The Segway GT carries him around the Tauranga Golf Club - enabling him to keep up with his friends who can still walk, and remain a fully integrated part of the social group (something a golf cart disrupts). In is business life, he also uses the GT to get around the large industrial sites at which he contracts his services. It takes only about 10 seconds to remove the golf bag cradle from the GT model.
When it comes to recharging his Segway PT at his home nestled in bushland at the city boundary, power comes from large solar panels installed next to his house. While the regular electricity utility supply has normal urban reliability, this Segway PT owner likes the idea of being independent from the grid. Two photovoltic arrays on poles (one of which can be seen in the photo above) provide electricity to the household, while a radiator heats the domestic water.

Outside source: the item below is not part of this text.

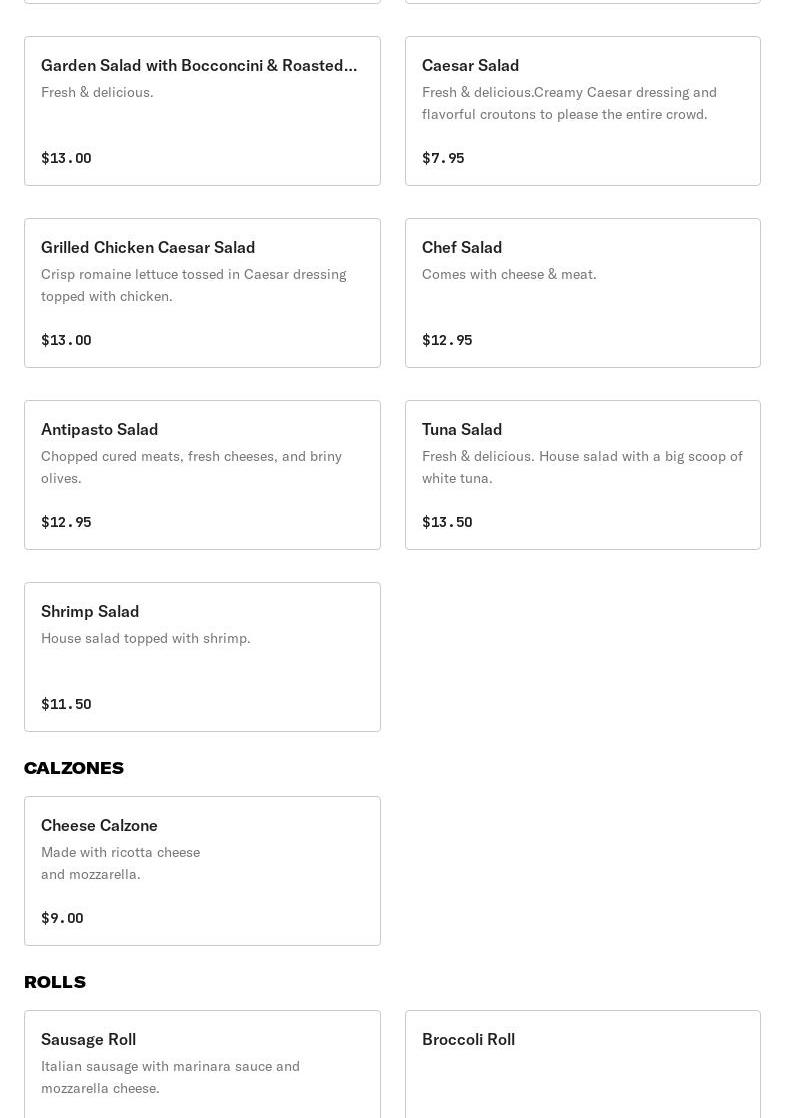Click the $7.95 Caesar Salad price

The Segway PT is incredibly energy efficient - it costs only about 25 cents to charge it's pair of Lithium batteries - that's a commuting cost of less than 1 cent per kilometer. With a weight of less than 50kg (1/30th of the weight of a typical 1,500kg car), coupled with regenerative braking, the Segway PT is about the greenest and most efficient of the practical methods of personal transportation that suit a wide range of individuals.
And if Kiwi Segway PT owners want to recharge their PTs with the tiniest greenhouse footprint possible without installing solar panels, they can use a time clock at the power socket to ensure recharging occurs only at night time - when 100% of our power comes from renewable sources (primarily hydro-electric power, augmented with a little wind and geothermal).